Saturday -day 2- afternoon, we had a topic specific small groups.  I chose the marriage group but others included:  loss during adoption, overwhelmed, in-country trauma, infertility and waiting.  Our group talked for about 2 hours on many MANY different topics relating to our marriages.  Trust me, my husband is thankful!
I was excited to share my room with a local (local to me) mom that I knew but hadn't gotten to know very well since we met 4 months ago.  We were like a couple of teenagers and stayed up until 1am each night gabbing.  I'm thinking that this is the cause for my nap during our break time on Saturday.  Possibly.

After a CRAZY fun game of Dirty Santa (also known as a Chinese gift exchange) and some awesome worship time on Sunday, we had to pack up and head home.  What a mix of emotions this was!  I missed my babies.  I really really did but I was already missing this amazing group of ladies.  It was pretty AWESOME to be in a room full of moms and be completely understood.
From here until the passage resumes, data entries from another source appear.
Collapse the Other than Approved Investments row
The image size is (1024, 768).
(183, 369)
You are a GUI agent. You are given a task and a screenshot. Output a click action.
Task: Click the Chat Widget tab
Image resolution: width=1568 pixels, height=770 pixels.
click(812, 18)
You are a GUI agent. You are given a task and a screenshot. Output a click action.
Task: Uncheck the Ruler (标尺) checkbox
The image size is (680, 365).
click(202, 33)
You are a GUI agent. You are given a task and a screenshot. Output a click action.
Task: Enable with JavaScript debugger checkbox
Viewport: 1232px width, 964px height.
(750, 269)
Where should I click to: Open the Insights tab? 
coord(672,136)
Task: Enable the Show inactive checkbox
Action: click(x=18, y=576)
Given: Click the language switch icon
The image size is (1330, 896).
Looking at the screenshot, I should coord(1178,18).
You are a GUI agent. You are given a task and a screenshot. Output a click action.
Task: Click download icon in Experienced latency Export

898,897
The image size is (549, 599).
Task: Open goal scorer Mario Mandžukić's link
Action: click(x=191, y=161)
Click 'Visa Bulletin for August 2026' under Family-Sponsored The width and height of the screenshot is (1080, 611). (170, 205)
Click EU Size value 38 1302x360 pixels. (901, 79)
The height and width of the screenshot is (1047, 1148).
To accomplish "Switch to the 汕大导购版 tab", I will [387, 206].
**In full disclosure:  I was also going to miss sleeping in, my lovely afternoon nap, not cutting up someone's food before I could eat and not wiping any stinky bottoms!

Anyhoo!

I arrived home to my beautiful family feeling refreshed.
Did that last?  Nope, not very long!  But hey, this is my crazy, wild life and I'm going to strive to live it and love it!  Plus, I now have some new found friends and more tools to walk it with GRACE!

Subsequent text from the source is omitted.